Researchers are developing a new technique in which they aim a high-energy laser beam at the clouds to trigger rain and lightning.

This is no fool's errand. Water condensation and lightning activity in clouds are linked to static particles. With the right kind of laser, stimulating those particles could potentially electrify the sky or summon rain showers.

The University of Central Florida (UCF) team has not yet performed this phenomenon, but has successfully built its foundation. The current idea researchers have is surrounding the main beam with a second beam to act as an energy reservoir. This way it sustains the central beam to greater distances than previously possible, and refuels to prevent the beam from dissipating.

The challenge is being able to utilize the beam long enough before it becomes too intense and collapses on itself.

"The collapse becomes so intense that electrons in the air's oxygen and nitrogen are ripped off creating plasma - basically a soup of electrons," UCF graduate student Matthew Mills said in a news release.

For a short while, the collapsing laser and expanding plasma are stuck in a power struggle, known as filamentation. This fight for dominance creates a filament or "light string" before the air forces ultimately make the beam disperse.

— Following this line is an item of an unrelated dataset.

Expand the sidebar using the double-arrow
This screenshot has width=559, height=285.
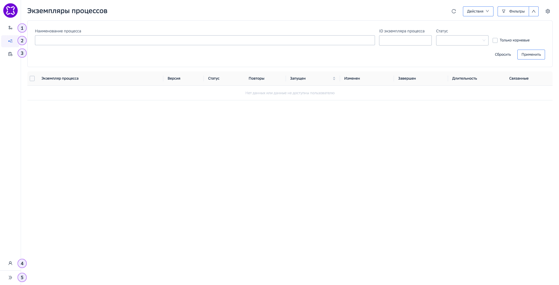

The give-and-take of the laser dispersal can create electrical disturbances in clouds. The trouble was lasers powerful enough to induce stormy weather dissolved within 10 inches of the laser before they could reach the clouds.

"What would be nice is to have a sneaky way which allows us to produce an arbitrary long 'filament extension cable.' It turns out that if you wrap a large, low intensity, doughnut-like 'dress' beam around the filament and slowly move it inward, you can provide this arbitrary extension," Mills said.

So far, Mills and fellow graduate student Ali Miri have been able to extend the pulse from 10 inches to about 7 feet and are working to extend the filament even farther.

The technique's implications are detailed in the journal Nature Photonics, where researchers add that it could also be used in long-distance sensors and spectrometers to identify chemical makeup.